Page 82 of Another Day (Every Day 2)
He laughs. I think a laugh is like the driver honking the horn, advertising pleasure.
I think that if A were in Preston’s body, I’d kiss him hard.
I know this is a ridiculous thought. I have it anyway.
Preston, of course, has no idea what I’m thinking. He sees me, yes, but not in a way that would give away my thoughts.
The car can smile all it wants, but that doesn’t mean you can see the driver’s expression.
—
I receive emails from A.
He tells me:
The girl I am today is not nice. I can make her nice for a day, but what does that do?
He says:
I want us to be walking in the woods again.
He asks:
What are you doing?
And I don’t know what to say.
—
I don’t really talk to Justin until after school. He wants me to come over to his house and I can’t. I don’t have any excuse; I just know I can’t.
I have loved his body for so long.

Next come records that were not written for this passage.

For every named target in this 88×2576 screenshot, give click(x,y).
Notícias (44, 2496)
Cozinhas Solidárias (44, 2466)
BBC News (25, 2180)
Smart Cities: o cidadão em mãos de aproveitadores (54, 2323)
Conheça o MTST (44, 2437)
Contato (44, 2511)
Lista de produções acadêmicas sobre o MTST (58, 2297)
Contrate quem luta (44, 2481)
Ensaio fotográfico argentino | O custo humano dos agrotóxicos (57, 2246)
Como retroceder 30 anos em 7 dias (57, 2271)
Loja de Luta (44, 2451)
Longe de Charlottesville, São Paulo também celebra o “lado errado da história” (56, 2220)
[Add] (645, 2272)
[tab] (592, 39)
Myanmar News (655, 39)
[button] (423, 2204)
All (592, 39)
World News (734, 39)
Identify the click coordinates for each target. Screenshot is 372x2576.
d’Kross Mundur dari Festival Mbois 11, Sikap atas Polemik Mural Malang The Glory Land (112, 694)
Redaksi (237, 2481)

I have loved it with devotion, with intensity. If I close my eyes, I can see it better than I see my own, because I have studied it, traced it, detailed it with so much more attention than I have ever spent on myself. It still attracts me. I still feel attachment to it. But it’s also just a body. Only a body.
If I kiss him now, I will be thinking this. If we have sex now, I will be thinking of this.
So I can’t.
Of course he asks me why not. Of course he asks me what else I have to do.
“I just need to go home,” I say.
It’s not enough. He’s pissed. It’s one thing for me to say I’m going shopping with Preston, or have made plans with Rebecca. It might even be bearable if I said I had homework or wanted to go home and be with my mom.
But I’m telling him I’d prefer nothing, and that makes him feel like less than nothing. I understand that, and feel bad about it.
But I can’t. I just can’t.
—
The next day, A is only forty-five minutes away from me. In the body of a boy.
I have a math quiz in the morning, so I can’t cut out until lunch. It’s not even that I care so much about math. But I realize this could be what my life is becoming, trying to go to as little school as possible to get to wherever A is. And if this is going to be my life, I am going to have to be careful about it. I am not about to flunk out because of a crush, or whatever it is. But I’m also not going to stay away any longer than I have to.
Since A is being homeschooled today, he has to come up with a plan to escape. I wait for his message, and then get it around noon—he’s made a dash for the public library, and I should get there as soon as I can.
I don’t waste any time. As I drive over, I picture him there—which is strange, because I don’t know what he looks like today. Mostly, I’m imagining Nathan from the party. I don’t even know why.
The library is very, very quiet when I arrive. The librarian asks, “Can I help you?” when I come in, and I tell her that I’m looking for someone. Before she can ask me why I’m not in school, I walk swiftly away from the desk and start to scan the aisles for A. There’s a ninety-year-old man checking out the psychology section, and a woman who very well might be his wife taking a nap in a comfy chair by an old card catalog. In the kids’ section, there’s a mother nursing.